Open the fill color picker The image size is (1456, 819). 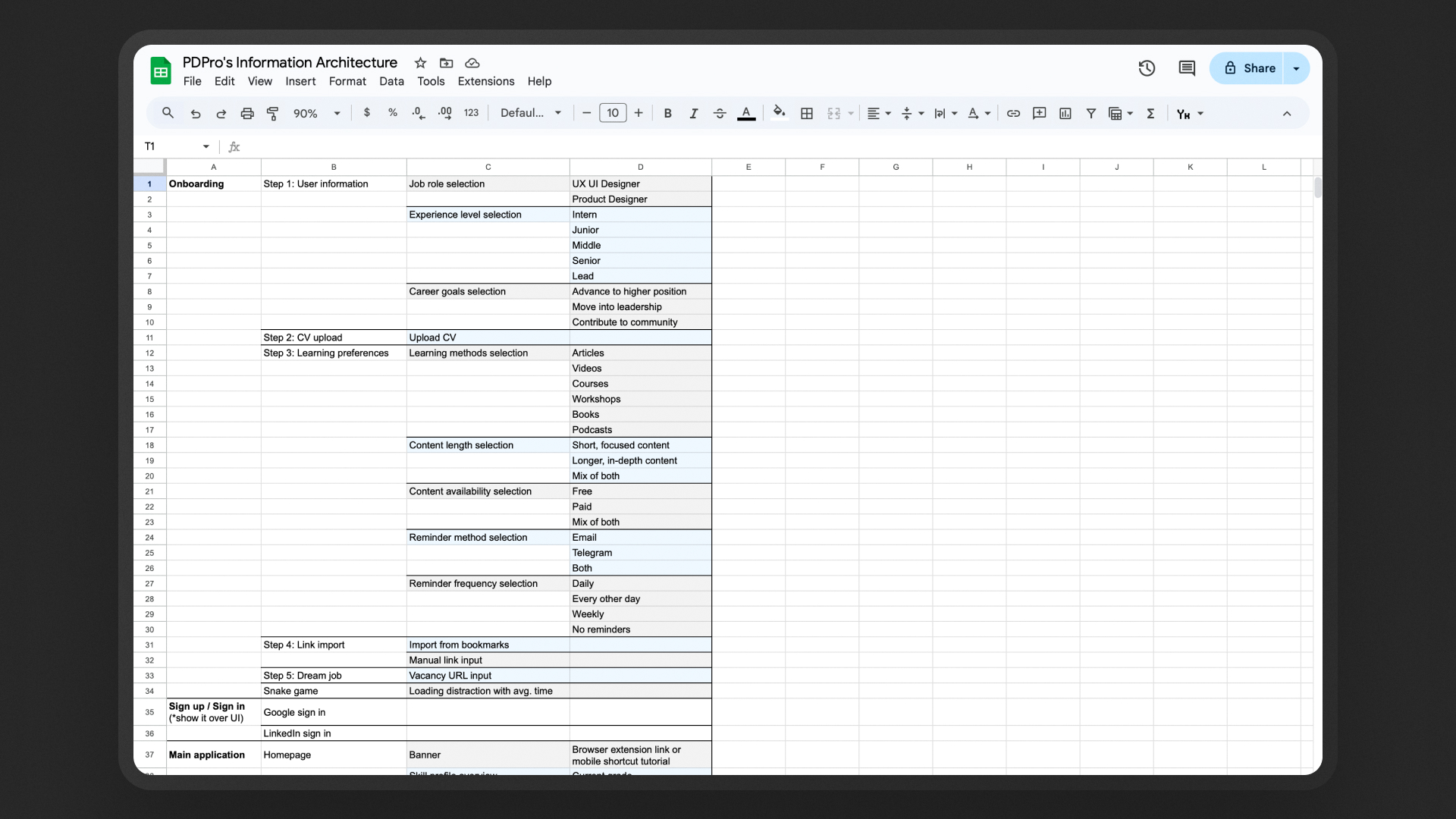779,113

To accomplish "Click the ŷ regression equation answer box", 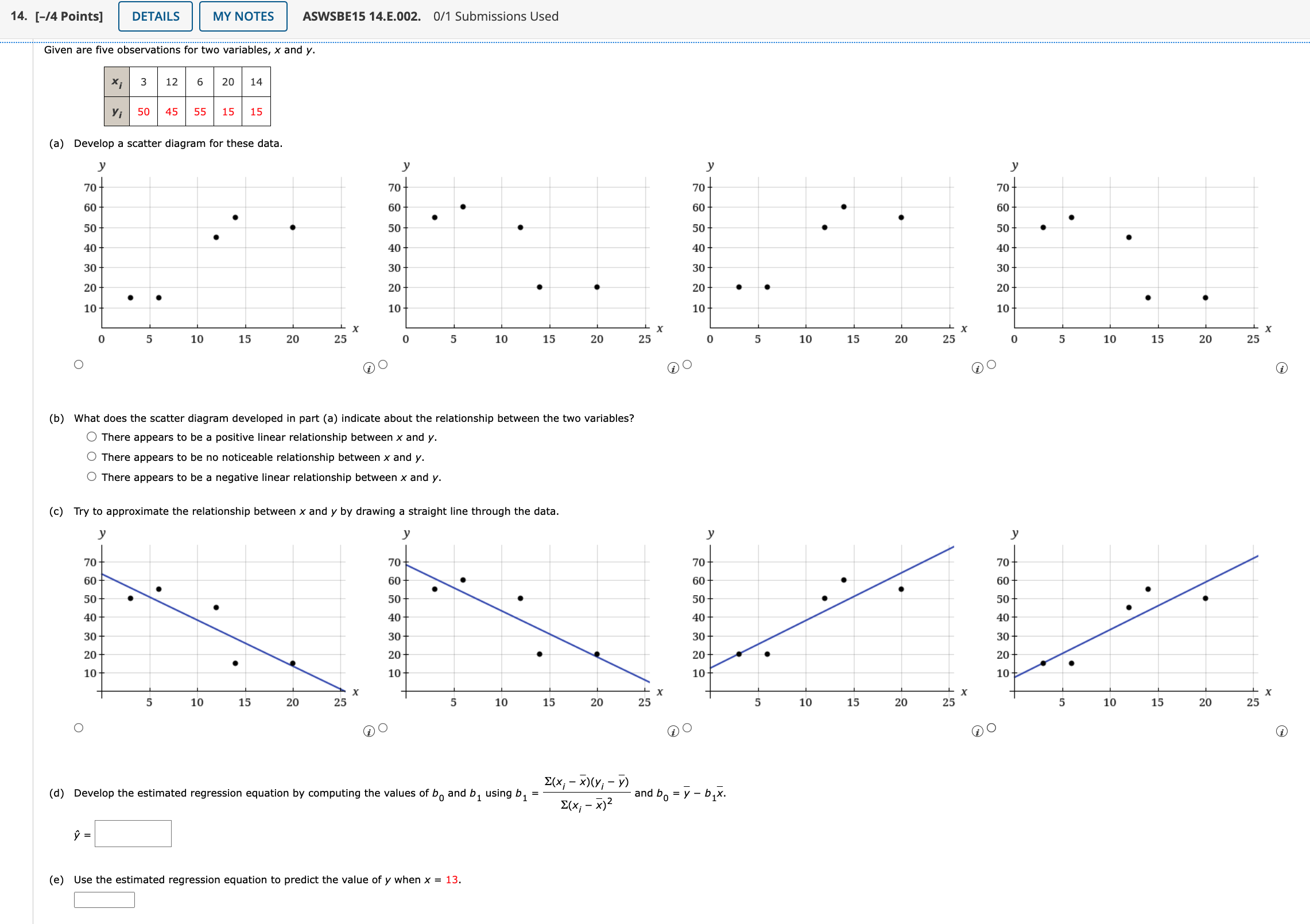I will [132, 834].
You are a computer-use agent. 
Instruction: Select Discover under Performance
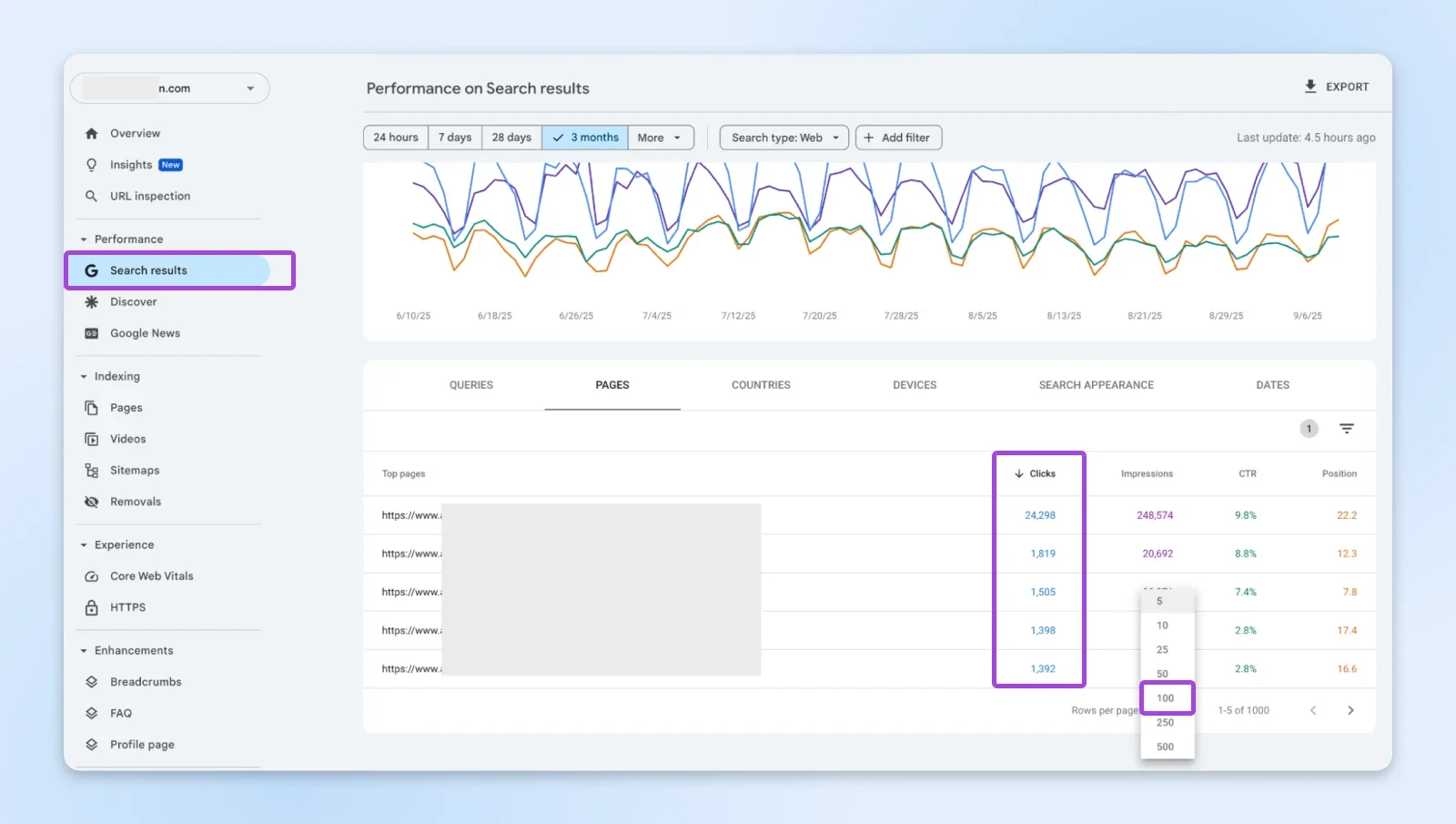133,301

Your task>
Omit the pictures and please write out exactly the lines between the one containing "You are a computer-use agent." and the last line of the entries, both included.

Completed task>
You are a computer-use agent. 
Instruction: Select Discover under Performance
133,301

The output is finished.